THE PROBLEM » Restate each of the lines below word for word and drop every picture.

[Screenshot grounding data]
BEGIN
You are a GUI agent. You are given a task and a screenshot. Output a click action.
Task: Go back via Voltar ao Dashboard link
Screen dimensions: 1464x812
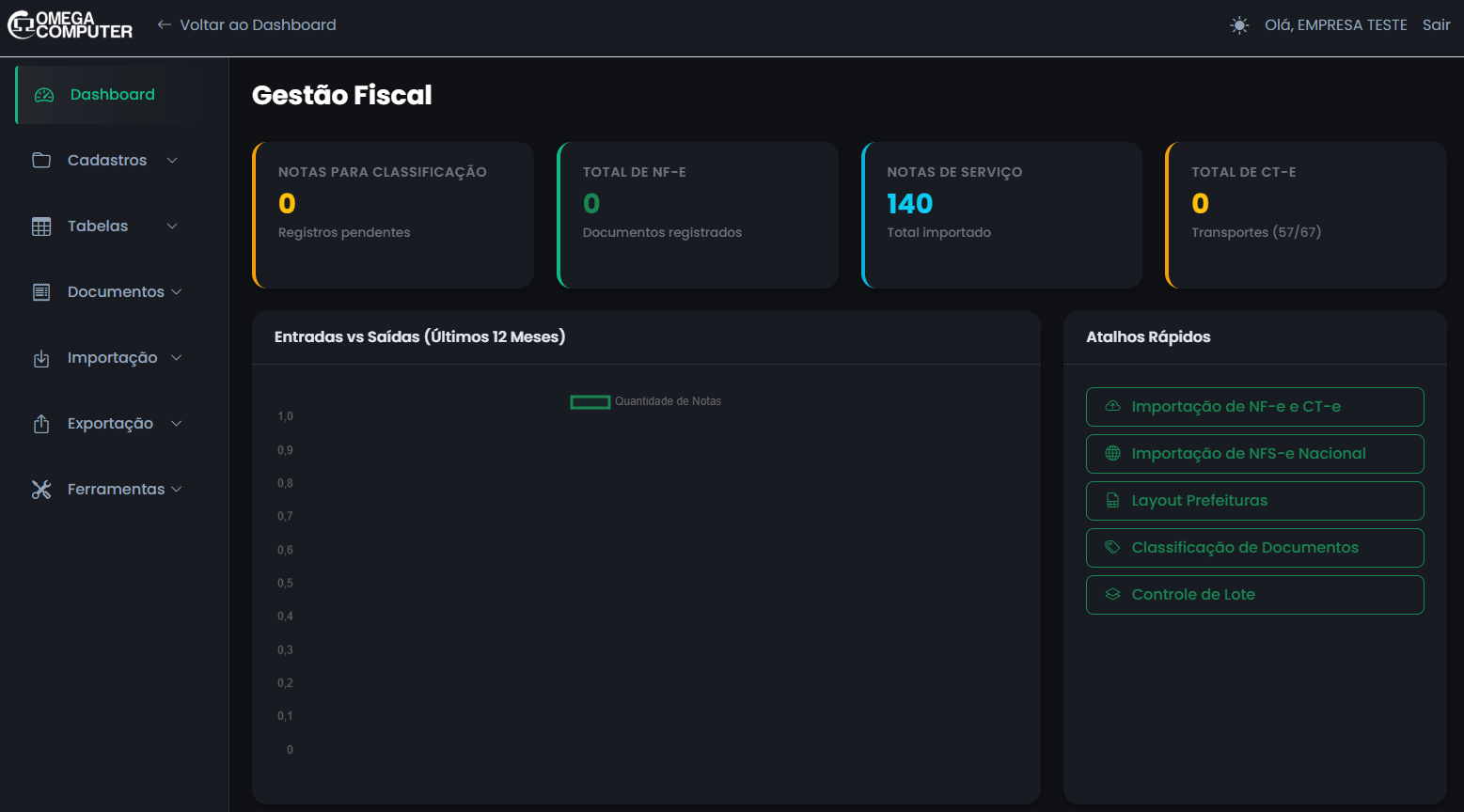(x=246, y=25)

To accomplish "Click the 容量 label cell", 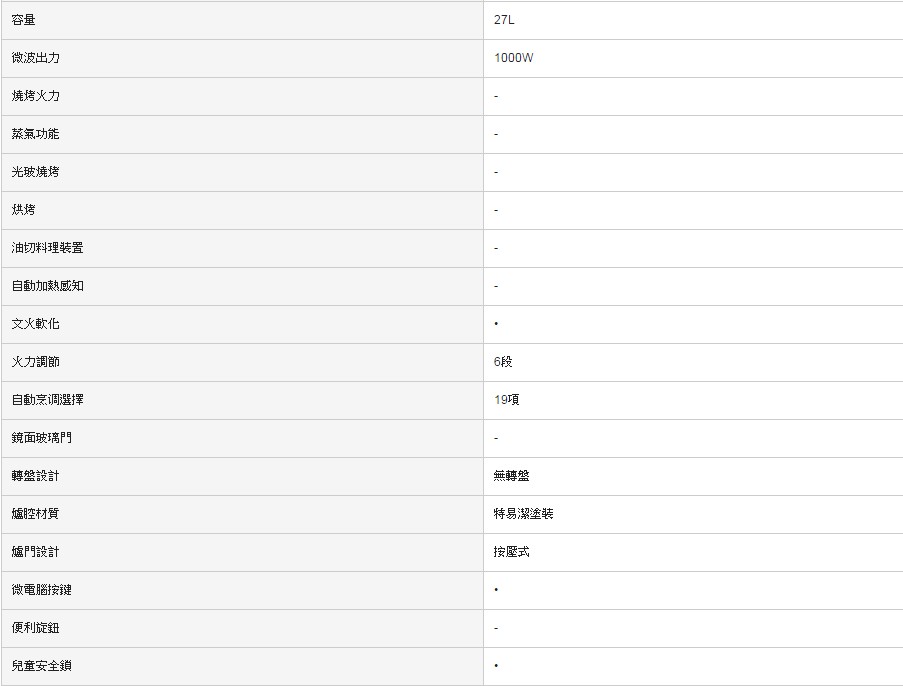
END
TASK ANSWER »
You are a GUI agent. You are given a task and a screenshot. Output a click action.
Task: Go back via Voltar ao Dashboard link
Screen dimensions: 1464x812
(x=246, y=25)

To accomplish "Click the 容量 label cell", 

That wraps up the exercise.